Se dedican a ir a congresos para mostrar experimentos culinarios que han puesto en marcha los esclavos que tienen en sus cocinas; presentan libros que no han escrito ellos y hablan de platos que, al contrario que en las cocinas reales, elaboran en cocinas que parecen naves espaciales, donde ellos practican su creatividad efímera sin el estrés de un servicio real.
Con suerte, de ese ejército de gente que se va de prácticas a los restaurantes de estas estrellas michelín, alguno es señalado por el dedo divino del cocinero-estrella. Y entonces sí, entonces te enseñan, aprendes y hasta te pagan un sueldo digno; aunque nada comparado con lo que gana una estrellita por ir a un congreso a decir cómo le mete oxigeno a un huevo frito.
Si cuando empezamos el primer curso éramos 20 alumnos, al comienzo del segundo éramos sólo 14. Seis criaturas no habían podido soportar el desengaño y el sentirse unos fracasados. Había gente a la que le costaba reconocer que durante las prácticas en verano no habían aprendido absolutamente nada, pero “eso para el curriculum viene muy bien”, decían para autoconvencerse los desengañados. Terminamos la escuela y muchos no trabajaron nunca de cocinero porque la cocina real era otra cosa de lo que nos habían enseñado. En realidad, la alta cocina odia profundamente la cocina de verdad y a quienes han cocinado toda la vida en la intimidad de los hogares, las mujeres. Existe un profundo machismo. Había sitios donde no querían mujeres y así de literal nos lo trasladaban desde la escuela. “A este sitio no puedes ir, fulanita, porque no quieren mujeres”. Y la víctima, como quería ser una estrella de la alta cocina, callaba ante la humillación. De hecho, en la selección de la escuela cogían preferiblemente a hombres. De 20 alumnos que comenzamos, sólo había tres mujeres. Ninguna de ellas se dedica ahora a la cocina.

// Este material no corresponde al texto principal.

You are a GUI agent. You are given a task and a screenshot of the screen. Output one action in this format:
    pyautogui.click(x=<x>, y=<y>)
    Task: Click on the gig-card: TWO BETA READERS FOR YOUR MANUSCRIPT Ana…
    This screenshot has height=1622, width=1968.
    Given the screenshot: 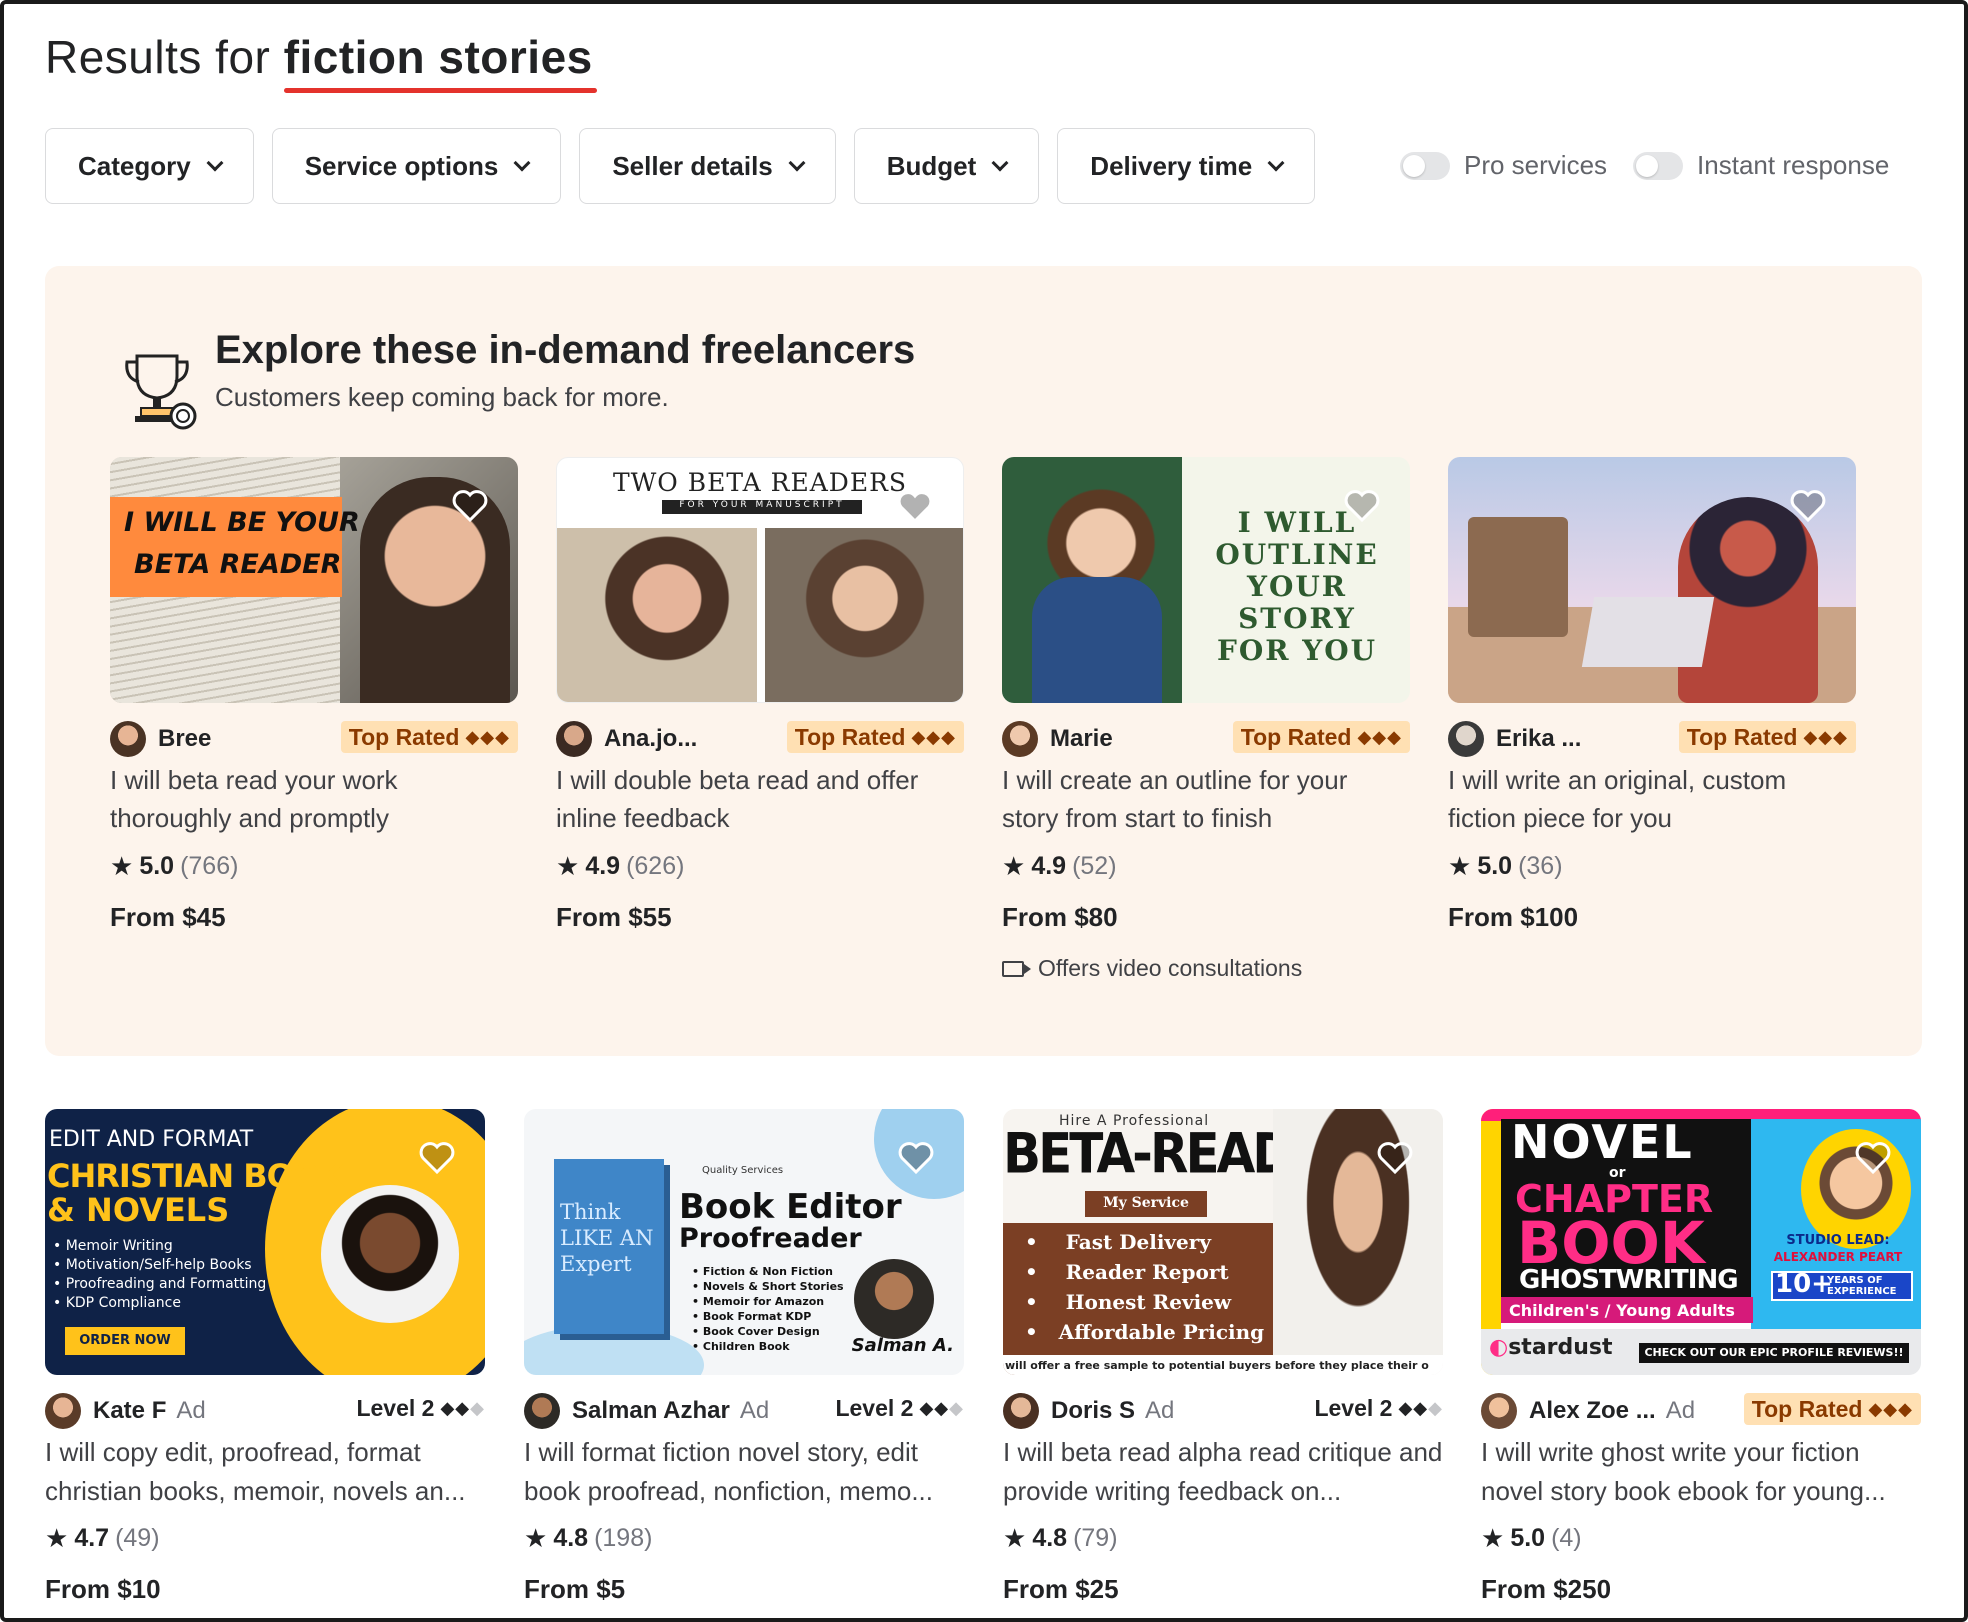 What is the action you would take?
    pyautogui.click(x=760, y=695)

Durante cinco años me dediqué a la cocina, a la de verdad, en la que se llegan a trabajar jornadas de hasta 17 horas para una boda, donde se dan voces por los nervios, en la que te pagan la hora extra a cinco o seis euros y con turnos partidos, de mañaña y tarde, y sábados, domingos, festivos y fiestas de guardar. Nada que ver con programas tan glamurosos como Master Chef. La cocina real es muy dura y sólo aguantan las criaturas que no tienen otra manera de ganarse la vida. En las cocinas reales, la inmensa mayoría de la gente no ha decidido ser cocinero; se autoconvencen porque no han podido tener otras oportunidades y hacen de la necesidad virtud y lo adornan en un aura de exclusividad y glamour.
Yo, como era joven, años más tarde pude reencauzar mi futuro laboral y me matriculé en la universidad para estudiar Periodismo, carrera que finalicé compatibilizándolo con trabajos en la hostelería o como pescadero en un supermercado. Yo quería ser Jordi Cruz pero menos mal que me di cuenta a tiempo de que era un mundo de mentira, de competición extrema, de soledades y frustraciones que no caben en un programa de televisión. Si estás pensando en ser Jordi Cruz, no lo hagas. No lo vas a ser nunca. Se aprovecharán de ti, te harán sentir un fracasado, te llenarán de inseguridades y cuando no sirvas para pelar más patatas, te echarán diciéndote que te dediques a otra cosa. El mundo de la alta cocina es un infierno, sí, pero no por el calor de los fogones sino por la ausencia de calor humano.